故郷の潁川など滅びても一向に構わない。張譲の儒教に対する恨み辛みは日に日に大きくなり、ついには太平道を心から支持する信者となっていたのだ。
だが、この度の太平道の乱で、長らく幅を利かせていた儒者どもも滅び去るだろう。いや、滅ぼさねばならない……この漢王朝と共に。
そんな事を考えつつ不敵な笑みを浮かべながら、草木に垂れている朝露を眺めている張譲に、不吉な一報が耳に入ってきた。
「張中常様っ、馬元義がついに雒陽に連行されてきたようですっ」
馬元義。兗州の山陽郡で逃亡中に発見されて捕縛、ようやく雒陽に連れ戻され、車裂きの刑に処されるのだという。

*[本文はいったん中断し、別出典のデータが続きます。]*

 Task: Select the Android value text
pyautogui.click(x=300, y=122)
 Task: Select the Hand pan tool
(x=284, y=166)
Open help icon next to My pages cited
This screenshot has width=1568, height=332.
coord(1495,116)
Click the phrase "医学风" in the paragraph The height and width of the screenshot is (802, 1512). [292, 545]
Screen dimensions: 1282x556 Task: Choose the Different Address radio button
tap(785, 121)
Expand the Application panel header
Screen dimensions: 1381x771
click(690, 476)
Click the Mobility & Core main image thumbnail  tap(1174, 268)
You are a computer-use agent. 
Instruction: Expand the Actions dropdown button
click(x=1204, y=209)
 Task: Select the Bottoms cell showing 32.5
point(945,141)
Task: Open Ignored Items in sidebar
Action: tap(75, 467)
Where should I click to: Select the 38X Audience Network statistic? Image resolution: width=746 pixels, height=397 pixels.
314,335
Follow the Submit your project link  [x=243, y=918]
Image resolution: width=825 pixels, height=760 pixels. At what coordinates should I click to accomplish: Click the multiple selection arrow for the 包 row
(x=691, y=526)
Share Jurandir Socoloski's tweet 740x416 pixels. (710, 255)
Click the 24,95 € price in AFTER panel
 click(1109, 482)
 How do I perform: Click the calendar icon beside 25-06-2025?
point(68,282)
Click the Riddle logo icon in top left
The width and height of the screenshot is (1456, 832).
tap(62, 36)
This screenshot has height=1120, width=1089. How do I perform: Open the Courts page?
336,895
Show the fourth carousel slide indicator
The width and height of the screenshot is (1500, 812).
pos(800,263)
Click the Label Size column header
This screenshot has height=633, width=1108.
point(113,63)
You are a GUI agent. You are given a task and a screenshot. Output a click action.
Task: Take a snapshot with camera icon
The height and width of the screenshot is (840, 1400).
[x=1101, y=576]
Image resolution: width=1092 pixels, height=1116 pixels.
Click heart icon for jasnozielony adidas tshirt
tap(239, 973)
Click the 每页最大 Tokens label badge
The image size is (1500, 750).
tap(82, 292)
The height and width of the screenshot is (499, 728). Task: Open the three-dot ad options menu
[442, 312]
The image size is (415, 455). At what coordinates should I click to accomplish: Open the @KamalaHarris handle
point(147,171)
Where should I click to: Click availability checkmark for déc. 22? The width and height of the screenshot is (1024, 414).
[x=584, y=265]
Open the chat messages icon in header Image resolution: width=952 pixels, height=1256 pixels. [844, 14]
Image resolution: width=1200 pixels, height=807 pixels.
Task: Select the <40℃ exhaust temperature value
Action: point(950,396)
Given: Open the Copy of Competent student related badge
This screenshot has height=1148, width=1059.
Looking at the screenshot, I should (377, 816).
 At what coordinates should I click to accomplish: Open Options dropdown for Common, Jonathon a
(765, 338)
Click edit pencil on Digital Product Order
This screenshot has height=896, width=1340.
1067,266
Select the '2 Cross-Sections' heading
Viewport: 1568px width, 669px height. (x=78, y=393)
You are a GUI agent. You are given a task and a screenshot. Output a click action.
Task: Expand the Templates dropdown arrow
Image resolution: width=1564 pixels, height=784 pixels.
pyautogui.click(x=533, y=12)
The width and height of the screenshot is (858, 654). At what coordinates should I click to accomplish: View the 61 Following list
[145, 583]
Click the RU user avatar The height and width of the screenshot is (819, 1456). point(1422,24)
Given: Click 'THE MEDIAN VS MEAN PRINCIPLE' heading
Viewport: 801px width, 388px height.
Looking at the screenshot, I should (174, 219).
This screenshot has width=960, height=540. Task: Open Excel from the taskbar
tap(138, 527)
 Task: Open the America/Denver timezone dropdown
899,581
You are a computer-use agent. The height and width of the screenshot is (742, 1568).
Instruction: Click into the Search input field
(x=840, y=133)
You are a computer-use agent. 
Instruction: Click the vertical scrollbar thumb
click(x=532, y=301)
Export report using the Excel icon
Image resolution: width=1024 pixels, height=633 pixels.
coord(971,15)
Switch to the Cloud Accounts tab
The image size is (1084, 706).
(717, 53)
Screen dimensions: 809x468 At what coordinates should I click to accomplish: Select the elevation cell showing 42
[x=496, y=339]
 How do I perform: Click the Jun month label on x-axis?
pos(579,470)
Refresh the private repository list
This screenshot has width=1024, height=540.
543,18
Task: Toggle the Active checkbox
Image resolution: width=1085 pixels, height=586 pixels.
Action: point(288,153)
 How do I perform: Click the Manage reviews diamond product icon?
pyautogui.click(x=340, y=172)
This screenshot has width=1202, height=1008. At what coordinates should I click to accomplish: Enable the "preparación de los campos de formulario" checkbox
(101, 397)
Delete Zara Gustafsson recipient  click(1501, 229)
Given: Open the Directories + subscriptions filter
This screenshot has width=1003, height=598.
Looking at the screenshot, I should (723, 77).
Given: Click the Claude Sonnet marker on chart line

処刑の前に馬元義には壮絶な拷問が待っている。数ヶ月前まで馬元義はこの雒陽の城内で謀反を企んでいたのだ。さらなる共謀者がいると思われている。
そもそも馬元義を雒陽から逃してやるように手配したのは張譲自身である。せっかく逃してやったのに、簡単に捕まってしまうとは何たる事であろうか。
このままでは自分の身も危うくなる、張譲も焦り始めていた。長社に派遣した曹操はどうなったのであろうか。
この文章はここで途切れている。